+++ PASSAGE PROVIDED

Each of the above will be explained in its own section below; additionally it has to be noted that ptuc is a case-sensitive language thus for example FOR is not the same as for.

Keywords

The keywords are reserved words that cannot be used for any-other purpose besides the one that's bestowed to them by the language. The complete keyword list for ptuc is as follows:

Keywords
and array boolean char begin div do
else for end function goto if integer
var mod not of or while procedure
program real repeat to result return then
until downto use module

Identifiers

The identifiers are used for variable, function and procedure names and must start by a _, _, lower or upper case character and can be followed by one or more alphanumeric as well as -, _ characters. Additionally identifiers cannot have the a value that is equal to one of the ptuc's keywords. So based on the previous rules valid identifier values would be: variable, x, x_19, _19y, _y and incorrect values would be: for, 1x, if and so on.

Integer positive constants

Each integer positive constant is comprised out of one or more decimal digits without having any surplus starting zeros (0). In turn valid examples are: 0, 43, 12311, 3, 11000011; invalid examples are: 0001, 001.

Real positive constants

Each real positive constant is comprised out of mandatory integer and fraction parts while optionally having an exponent part. The integer part is comprised out of at least one or more decimal digits without surplus starting zeros (0). The fraction part is comprised out one dot (.) followed by at least one or more decimal digits. Finally the exponent is comprised out of the case-insensitive exponent sign (E, e), an optional sign +, - as well as at least one or more decimal digits without any surplus starting zeros (0). Valid examples are: 432.0, 100.000, 4.2e1, 0.42e+2, 0.50E-2, 5144.012e-3; invalid examples are 00432.0, 100.0e-0001.

Boolean constants

The boolean constants depict the values of the boolean true (logical true) and false (logical false).

Constant strings

The constant strings are comprised out of a sequence of normal or escape characters. Normal characters are defined as all the special and alphanumeric characters not including backslash (\\) the single (') and double (") quote characters. Escape characters start with a backslash (\\) and the ones supported are outlines in the following table.

Escape Character Description
\n newline character
\t tab character
\r return to line start
\\ backslash character
\' ' single quote
\" " double quote

Constant strings are allowed to be multi-line without including any additional newline characters than the ones present already. Valid constant strings would be: "a", "\t", '\'', "abc", "Hello world!\n" "Item:\t\"Laser Printer\"\nPrice:\t$142\n"; invalid ones would include ""car", 'pizza''

Operators

The allowed operators of ptuc are shown in the following table.

Category Contains
arithmetic operators +, -, *, /, div, mod
relational operators =, <>, <, <=, >, >=
logic operators and, or, not, &&, ||, !
sign operators +, -
assignment operator :=
casting operator (<data-type>)

The precise function of each operator is shown in the following table.

Operator Description
+ addition
- subtraction
* multiplication
/, div division result
mod modulo result
= equal with
> less than
< greater than
<> not equal with
>= greater or equal with
<= less or equal with
and, && logical and
or, || logical or
not, ! logical not
(<data-type>) cast to (<data-type>)

++++++
+++ SUPPLIED INFORMATION

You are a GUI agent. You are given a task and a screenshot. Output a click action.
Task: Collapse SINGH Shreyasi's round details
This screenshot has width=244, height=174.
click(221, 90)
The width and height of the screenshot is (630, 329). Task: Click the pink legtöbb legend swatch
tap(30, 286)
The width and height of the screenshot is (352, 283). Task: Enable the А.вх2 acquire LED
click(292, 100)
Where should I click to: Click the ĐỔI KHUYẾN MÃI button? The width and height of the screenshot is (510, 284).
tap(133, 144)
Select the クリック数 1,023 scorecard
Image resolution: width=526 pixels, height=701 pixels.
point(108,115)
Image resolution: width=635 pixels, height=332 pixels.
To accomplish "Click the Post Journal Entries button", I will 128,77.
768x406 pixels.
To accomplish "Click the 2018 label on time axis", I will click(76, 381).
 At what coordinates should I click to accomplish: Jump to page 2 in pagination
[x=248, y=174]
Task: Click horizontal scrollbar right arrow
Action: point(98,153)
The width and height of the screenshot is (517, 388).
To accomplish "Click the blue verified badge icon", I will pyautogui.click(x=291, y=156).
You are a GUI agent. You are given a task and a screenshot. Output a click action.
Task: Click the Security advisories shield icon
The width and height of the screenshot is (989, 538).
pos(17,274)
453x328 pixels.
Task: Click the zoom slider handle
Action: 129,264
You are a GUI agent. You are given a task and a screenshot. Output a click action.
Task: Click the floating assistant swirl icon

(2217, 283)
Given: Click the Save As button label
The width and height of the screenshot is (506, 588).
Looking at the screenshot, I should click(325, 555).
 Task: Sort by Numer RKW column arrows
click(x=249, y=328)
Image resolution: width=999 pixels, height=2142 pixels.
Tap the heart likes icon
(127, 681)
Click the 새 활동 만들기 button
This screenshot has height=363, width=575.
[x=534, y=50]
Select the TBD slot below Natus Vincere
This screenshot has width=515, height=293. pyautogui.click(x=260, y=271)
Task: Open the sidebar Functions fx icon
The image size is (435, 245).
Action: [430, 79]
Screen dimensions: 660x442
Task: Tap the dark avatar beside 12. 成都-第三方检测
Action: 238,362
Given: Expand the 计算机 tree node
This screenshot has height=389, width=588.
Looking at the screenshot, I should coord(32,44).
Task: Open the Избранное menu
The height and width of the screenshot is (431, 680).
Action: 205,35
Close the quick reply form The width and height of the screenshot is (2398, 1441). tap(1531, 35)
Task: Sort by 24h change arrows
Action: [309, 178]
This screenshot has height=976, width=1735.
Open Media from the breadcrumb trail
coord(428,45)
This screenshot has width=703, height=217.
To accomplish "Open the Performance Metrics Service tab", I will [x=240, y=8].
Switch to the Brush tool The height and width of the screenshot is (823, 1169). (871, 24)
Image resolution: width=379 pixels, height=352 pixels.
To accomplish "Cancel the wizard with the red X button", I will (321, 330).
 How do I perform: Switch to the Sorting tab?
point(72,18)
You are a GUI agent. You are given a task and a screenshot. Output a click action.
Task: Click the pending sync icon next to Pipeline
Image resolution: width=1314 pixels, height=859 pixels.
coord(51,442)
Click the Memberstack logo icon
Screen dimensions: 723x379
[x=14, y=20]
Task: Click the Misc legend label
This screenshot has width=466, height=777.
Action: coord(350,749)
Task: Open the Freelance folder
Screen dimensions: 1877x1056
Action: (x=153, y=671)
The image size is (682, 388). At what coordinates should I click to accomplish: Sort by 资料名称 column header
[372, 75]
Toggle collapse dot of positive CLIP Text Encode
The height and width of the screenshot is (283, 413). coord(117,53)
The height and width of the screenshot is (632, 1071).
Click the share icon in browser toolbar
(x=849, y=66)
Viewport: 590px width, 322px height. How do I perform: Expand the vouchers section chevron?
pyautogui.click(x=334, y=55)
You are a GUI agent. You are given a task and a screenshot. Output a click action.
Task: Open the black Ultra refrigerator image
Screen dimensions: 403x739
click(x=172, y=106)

++++++

- [TASK PROMPT]
Resume the description of the ptuc language's lexical elements, picking up right after the final row of the operator table.

- [RESPONSE TO THIS TASK]
Delimiters

The allowed delimiters of ptuc are the following: begin, end, ;, (, ), ,, [, ], :=, :, ..

Macros

Thankfully in ptuc we have baked some elementary macro sweetness; that means that we can macros albeit very basic ones. In ptuc macros are processed as lexical units that means when a valid macro name is encountered as an identifier during our lexical analysis it is replaced by the value of that macro. Macros can be defined anywhere in the file, but they need to be defined in their own line; thus we have the constraint of "one macro per line". Macros in ptuc have the following syntax:

@defmacro <identifier> <string>

Additionally in ptuc, we can have macro redefinition; that means when we have two different definitions of a said macro its value is equal to the one of the most recent definition at the time of each replacement. So based on the above this is perfectly legal:

@defmacro N 10
(* do stuff *)
n_value := N; (* N here would be replaced by 10 *)
(* do more stuff *)
@defmacro N 100
n_value := N; (* N here would replaced by 100 *)

Modules

Again ptuc has baked some (very) elementary module support; each module is included using use keyword followed by a valid identifier which serves as its name. Additionally the file that contains that module must be of the same filename as that particular module with the extension .ptuc. That means that if we have a module called nice it is expected to be contained inside nice.ptuc. Modules can be included at the top of the file before the program keyword and each one is separated by a semicolon ;.

Inside each module we have a keyword module followed by an identifier which has the same value as the one used when including it. The body of the module is contained between begin and end keywords. At the end a dot . is expected to indicate the end of the file.

Modules can contain declarations but not orphan statements; that means inside a module we can have one or more type, function, procedure and variable declarations. A difference between a program and a module is that all declarations end with a semicolon ;, even the last one -- which is not the case in the main program.

A valid module would be the following:

module nice
begin
   type
       intfunc = function(n: integer) : integer;
       string = array of char;
   var f: integer;

   procedure eval(prompt: string; f: intfunc; val: integer);
   begin
       writeString(prompt);
       writeString('('); writeInteger(val); writeString(')=');
       writeInteger(f(val));
       writeString("\n")
   end;
end.

This module could be included as

use nice;

Skipped elements

Besides the previously mentioned lexical units a ptuc program might also contain some elements that meant to be ignored. That basically means that while they are valid, parsed and tokenized correctly we just discard the output. These elements in ptuc are the following:

  • while-spaces
  • single/multi-line comments

White-spaces

These are basically sequences that are comprised out of at least one or more space ( ), tab (\t), line feed (\n) or carriage return (\r) characters.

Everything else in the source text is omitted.